**Problem description**. Identify each line in the listing below that contains the string "point", and copy those lines.

##### Supplied data

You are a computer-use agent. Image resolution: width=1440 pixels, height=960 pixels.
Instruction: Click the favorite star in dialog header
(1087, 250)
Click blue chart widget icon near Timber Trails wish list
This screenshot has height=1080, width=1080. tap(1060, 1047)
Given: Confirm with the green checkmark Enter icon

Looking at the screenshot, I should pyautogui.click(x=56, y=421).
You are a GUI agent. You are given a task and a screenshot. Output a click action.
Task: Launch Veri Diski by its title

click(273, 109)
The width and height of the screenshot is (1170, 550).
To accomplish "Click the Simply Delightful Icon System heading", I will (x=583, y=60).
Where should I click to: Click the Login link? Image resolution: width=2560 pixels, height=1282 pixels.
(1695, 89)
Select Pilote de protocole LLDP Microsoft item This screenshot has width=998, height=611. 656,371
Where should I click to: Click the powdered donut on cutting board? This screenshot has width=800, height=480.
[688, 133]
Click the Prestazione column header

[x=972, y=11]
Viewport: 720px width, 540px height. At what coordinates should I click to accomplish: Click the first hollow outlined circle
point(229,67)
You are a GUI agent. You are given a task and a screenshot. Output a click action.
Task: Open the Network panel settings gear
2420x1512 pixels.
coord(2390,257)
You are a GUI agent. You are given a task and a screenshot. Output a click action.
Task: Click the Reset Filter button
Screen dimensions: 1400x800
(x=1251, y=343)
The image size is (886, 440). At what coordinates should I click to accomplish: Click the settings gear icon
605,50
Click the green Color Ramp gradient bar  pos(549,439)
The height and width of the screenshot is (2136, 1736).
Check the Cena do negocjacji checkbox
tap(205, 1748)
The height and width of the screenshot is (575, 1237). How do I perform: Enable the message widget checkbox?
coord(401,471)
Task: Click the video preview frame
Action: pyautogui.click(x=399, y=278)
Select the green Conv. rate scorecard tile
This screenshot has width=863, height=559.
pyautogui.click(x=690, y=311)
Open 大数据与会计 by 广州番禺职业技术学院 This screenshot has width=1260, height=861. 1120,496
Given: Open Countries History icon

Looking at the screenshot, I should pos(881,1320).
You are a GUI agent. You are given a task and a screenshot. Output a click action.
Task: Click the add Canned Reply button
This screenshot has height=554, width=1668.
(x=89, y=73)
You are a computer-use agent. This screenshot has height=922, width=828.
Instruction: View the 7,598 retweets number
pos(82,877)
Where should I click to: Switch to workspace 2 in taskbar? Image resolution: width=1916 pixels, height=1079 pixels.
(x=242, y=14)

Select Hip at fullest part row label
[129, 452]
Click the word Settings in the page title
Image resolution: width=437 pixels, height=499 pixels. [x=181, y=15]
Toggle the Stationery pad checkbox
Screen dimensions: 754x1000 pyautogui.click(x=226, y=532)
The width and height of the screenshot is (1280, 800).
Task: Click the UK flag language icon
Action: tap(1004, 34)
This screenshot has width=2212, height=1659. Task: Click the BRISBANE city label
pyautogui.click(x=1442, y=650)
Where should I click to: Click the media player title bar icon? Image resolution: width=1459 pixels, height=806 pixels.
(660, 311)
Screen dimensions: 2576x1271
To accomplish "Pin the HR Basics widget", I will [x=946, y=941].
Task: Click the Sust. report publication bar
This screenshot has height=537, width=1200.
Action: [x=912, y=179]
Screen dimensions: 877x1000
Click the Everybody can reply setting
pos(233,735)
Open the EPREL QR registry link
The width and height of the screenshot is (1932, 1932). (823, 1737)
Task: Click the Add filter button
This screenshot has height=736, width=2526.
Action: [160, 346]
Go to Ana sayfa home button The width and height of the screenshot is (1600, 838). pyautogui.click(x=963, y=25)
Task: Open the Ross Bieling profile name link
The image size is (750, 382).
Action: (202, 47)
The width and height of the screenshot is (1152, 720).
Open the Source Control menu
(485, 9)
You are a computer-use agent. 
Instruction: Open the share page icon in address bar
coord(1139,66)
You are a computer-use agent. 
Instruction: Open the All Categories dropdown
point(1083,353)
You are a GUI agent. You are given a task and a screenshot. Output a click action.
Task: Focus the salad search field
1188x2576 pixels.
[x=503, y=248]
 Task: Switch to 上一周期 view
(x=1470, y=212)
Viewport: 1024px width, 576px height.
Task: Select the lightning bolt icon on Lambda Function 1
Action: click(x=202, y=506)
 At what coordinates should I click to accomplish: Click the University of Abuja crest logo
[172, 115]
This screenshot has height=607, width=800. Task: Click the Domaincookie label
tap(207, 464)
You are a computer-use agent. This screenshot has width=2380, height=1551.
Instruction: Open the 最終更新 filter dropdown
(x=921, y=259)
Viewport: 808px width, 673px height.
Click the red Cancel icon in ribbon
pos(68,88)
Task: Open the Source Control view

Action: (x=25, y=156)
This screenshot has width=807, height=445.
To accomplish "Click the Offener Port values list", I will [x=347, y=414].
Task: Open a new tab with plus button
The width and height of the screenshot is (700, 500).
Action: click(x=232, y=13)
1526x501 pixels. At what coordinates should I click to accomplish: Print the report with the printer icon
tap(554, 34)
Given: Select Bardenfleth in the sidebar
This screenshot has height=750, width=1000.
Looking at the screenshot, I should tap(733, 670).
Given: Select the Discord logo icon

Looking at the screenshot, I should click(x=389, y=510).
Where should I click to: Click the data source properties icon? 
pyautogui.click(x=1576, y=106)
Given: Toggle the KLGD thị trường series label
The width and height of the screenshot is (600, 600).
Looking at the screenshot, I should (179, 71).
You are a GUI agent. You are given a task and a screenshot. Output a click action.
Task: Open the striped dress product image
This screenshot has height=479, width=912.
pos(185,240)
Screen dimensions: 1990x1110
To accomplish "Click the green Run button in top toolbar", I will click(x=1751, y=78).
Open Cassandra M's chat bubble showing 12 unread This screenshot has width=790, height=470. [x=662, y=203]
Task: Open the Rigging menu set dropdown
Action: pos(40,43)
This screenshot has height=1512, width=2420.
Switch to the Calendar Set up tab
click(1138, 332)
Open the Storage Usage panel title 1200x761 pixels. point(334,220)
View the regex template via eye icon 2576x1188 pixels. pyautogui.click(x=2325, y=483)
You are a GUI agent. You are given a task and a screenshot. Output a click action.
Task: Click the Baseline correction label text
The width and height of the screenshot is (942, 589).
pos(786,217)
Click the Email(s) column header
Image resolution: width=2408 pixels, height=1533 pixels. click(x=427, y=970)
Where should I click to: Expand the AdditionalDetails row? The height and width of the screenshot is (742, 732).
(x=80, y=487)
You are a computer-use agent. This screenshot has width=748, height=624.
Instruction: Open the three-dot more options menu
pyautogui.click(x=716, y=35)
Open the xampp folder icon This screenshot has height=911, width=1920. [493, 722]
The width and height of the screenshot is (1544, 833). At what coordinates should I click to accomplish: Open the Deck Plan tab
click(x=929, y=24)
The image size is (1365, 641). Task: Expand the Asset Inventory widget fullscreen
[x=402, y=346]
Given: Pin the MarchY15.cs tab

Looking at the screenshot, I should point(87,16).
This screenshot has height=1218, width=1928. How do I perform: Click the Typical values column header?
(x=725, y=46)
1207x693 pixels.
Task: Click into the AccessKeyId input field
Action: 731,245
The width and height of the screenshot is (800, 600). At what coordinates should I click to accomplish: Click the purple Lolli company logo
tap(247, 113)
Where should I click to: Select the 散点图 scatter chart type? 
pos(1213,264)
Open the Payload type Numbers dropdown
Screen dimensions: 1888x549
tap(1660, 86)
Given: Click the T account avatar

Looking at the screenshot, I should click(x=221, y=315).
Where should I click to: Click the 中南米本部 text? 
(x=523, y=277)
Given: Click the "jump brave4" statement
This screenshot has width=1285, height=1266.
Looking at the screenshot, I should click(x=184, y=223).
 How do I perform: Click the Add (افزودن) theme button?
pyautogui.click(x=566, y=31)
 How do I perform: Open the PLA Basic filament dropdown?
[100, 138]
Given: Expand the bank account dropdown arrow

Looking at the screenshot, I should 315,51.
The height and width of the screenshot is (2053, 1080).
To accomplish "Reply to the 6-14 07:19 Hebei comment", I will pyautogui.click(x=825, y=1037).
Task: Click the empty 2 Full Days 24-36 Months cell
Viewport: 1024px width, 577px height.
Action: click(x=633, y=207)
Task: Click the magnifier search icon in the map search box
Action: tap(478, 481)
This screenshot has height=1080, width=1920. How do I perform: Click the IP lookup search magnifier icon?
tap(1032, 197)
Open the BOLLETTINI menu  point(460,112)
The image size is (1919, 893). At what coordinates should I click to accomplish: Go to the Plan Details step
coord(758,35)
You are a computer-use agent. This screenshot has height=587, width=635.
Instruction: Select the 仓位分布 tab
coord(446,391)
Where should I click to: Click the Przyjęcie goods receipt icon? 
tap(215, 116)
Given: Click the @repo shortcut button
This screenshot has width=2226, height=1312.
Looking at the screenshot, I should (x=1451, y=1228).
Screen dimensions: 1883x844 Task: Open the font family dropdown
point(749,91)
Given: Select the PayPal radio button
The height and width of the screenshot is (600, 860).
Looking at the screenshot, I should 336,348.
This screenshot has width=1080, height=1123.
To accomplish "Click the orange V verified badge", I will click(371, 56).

##########

**Solution**.
point(229,67)
point(1083,353)
Open the Storage Usage panel title 1200x761 pixels. point(334,220)
Looking at the screenshot, I should point(87,16).
Open the BOLLETTINI menu  point(460,112)
point(749,91)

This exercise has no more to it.